(What needs to be done): From the line containing "Click the cool2000.exe editor path field" through the end of the entries, please repeat every line exactly and nothing more; the pictures do not belong in the copy.

(Excerpts from a dataset)

————————

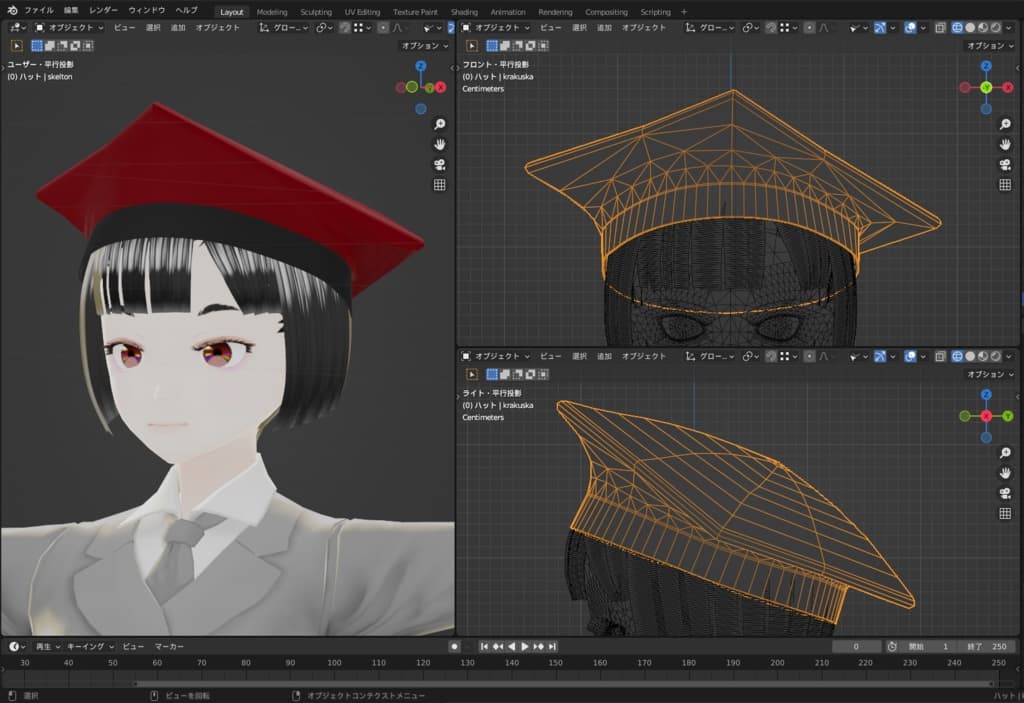Switch to the Sculpting workspace tab
The height and width of the screenshot is (703, 1024).
tap(316, 12)
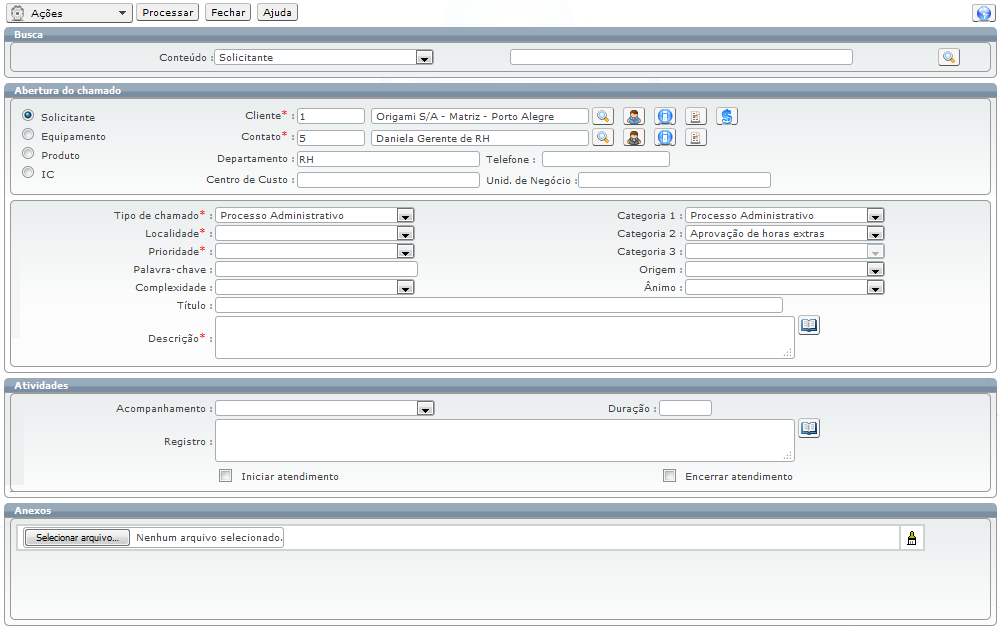
Task: Click the book icon beside the Descrição field
Action: 809,325
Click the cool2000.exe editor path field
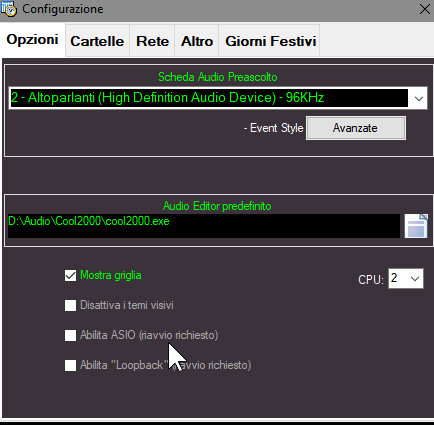 tap(204, 226)
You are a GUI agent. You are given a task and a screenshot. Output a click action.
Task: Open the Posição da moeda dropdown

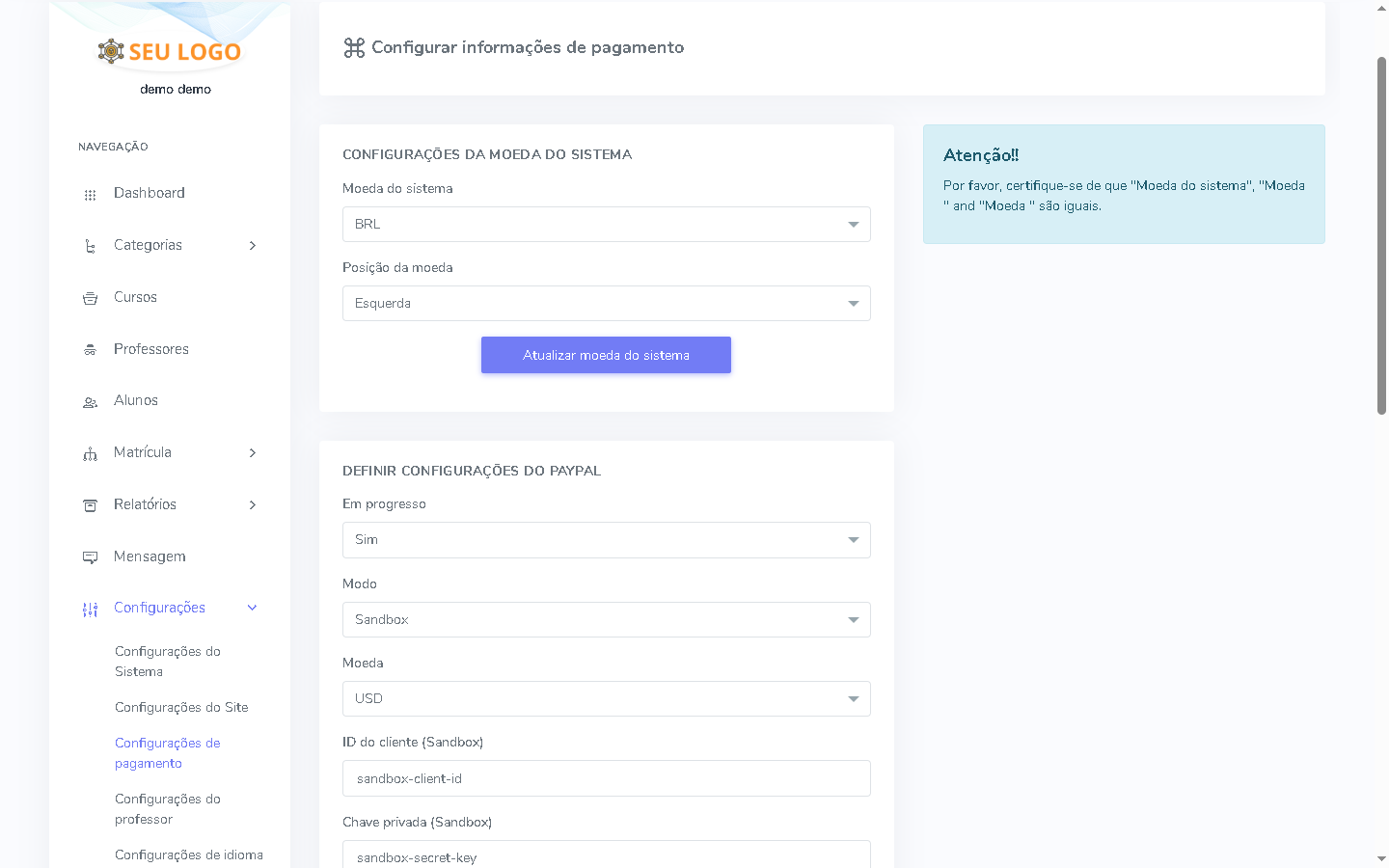(x=606, y=304)
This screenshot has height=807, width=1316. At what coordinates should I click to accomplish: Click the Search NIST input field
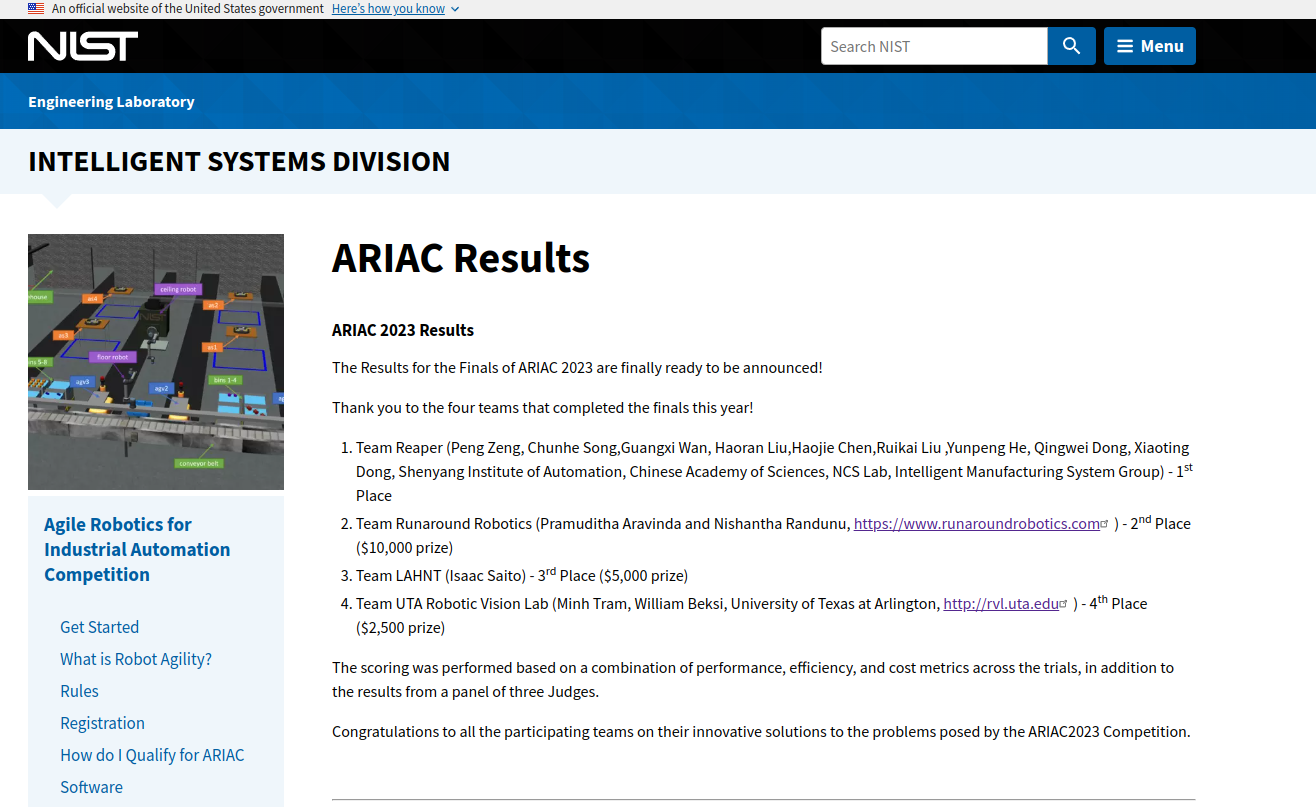pyautogui.click(x=934, y=46)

————————

(Task answer):
Click the cool2000.exe editor path field
 tap(204, 226)
You are a GUI agent. You are given a task and a screenshot. Output a click action.
Task: Open the Posição da moeda dropdown

(x=606, y=304)
This screenshot has height=807, width=1316. At what coordinates should I click to accomplish: Click the Search NIST input field
pyautogui.click(x=934, y=46)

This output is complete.